Page text

Monday, October 08, 2007

Bahia Grass

Many communities across the country are asking homeowners to conserve water, and power, throughout the Summer season. In addition to that, we have an increasingly environmentally conscious country, which is a great thing. There are many great ways to conserve energy. Everyone is familiar with the Compact Fluorescent light bulbs, but have you ever considered switching grasses? Bahia grass is a warm grass and is typically found across the Southeast, and in Southern California. It is known for it's drought resistance, and low maintenance. It's a great seed starter. Bahia grass is a perennial grass that lasts indefinitely. Another popular feature is high disease and insect resistance. In addition, it survives in a variety of soils, from sandy to clay. Bahia grass is very resilient, to close grazing and traffic wear. It will grow thick enough to compete with weeds, and respond well to nitrogen applications, creating the coveted green lawn. Disadvantages include yellowing in the Spring, and Fall. However, this is easily overcome with a product like Ironite. Another thing to watch out for is an open growth habit over time, or thinning spaces. You can control this with good lawn aeration. There are several way to do this. You can use a machine that you pull, or push, or you can just use aeration shoes, as you mow. One other obstacle that you may encounter is weed control. Just like most other Southern grasses, it is not tolerant of weed control products. It is in the weed family, itself. You will need to mow, and fertilize the grass, and be careful of over watering, to avoid having an infestation of undesirable growth, just like St.Augustine, or other Southern varieties. If you do have a problem, you will want to spot treat. Bahia grass can have a coarse texture, and is not suitable for high PH soils. There are three varieties. Argentine is preferred by homeowners in Florida. Pensacola is noted for it's resilience in the transitional regions; And, Tifton 9 is enjoyed by cows, and horses across the Southeast. It's perfect for a pasture. Bahia grass should be mowed at three to four inches, at intervals of seven to seventeen days. You will find that a rotary mower works best. Be sure to post your suggestions, and experiences, good or bad, with Bahia grass. Let's all learn from each other!

Dataset
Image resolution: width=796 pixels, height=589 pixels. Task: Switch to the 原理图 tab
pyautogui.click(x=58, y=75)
--
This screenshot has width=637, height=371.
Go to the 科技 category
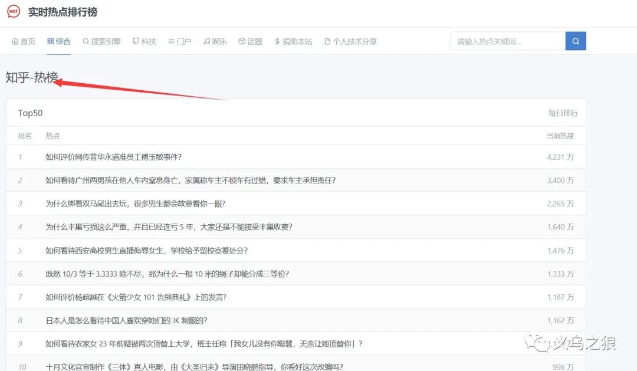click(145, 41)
---
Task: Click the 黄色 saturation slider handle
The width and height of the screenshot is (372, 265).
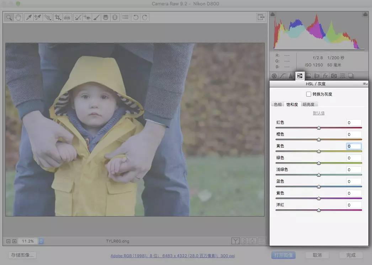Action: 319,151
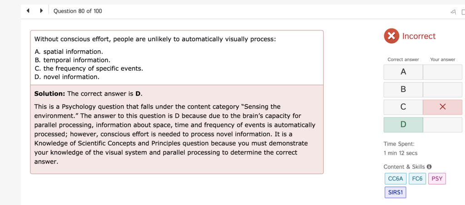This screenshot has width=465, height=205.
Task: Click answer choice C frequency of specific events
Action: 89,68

Problem details
Answer these questions from the Bahia grass post above, one per line.
(a) What product does the post name for overcoming the grass's yellowing in the spring and fall?
(b) Which variety is preferred by homeowners in Florida?
(c) At what height should Bahia grass be mowed?

Output of the exercise
(a) Ironite
(b) Argentine
(c) Three to four inches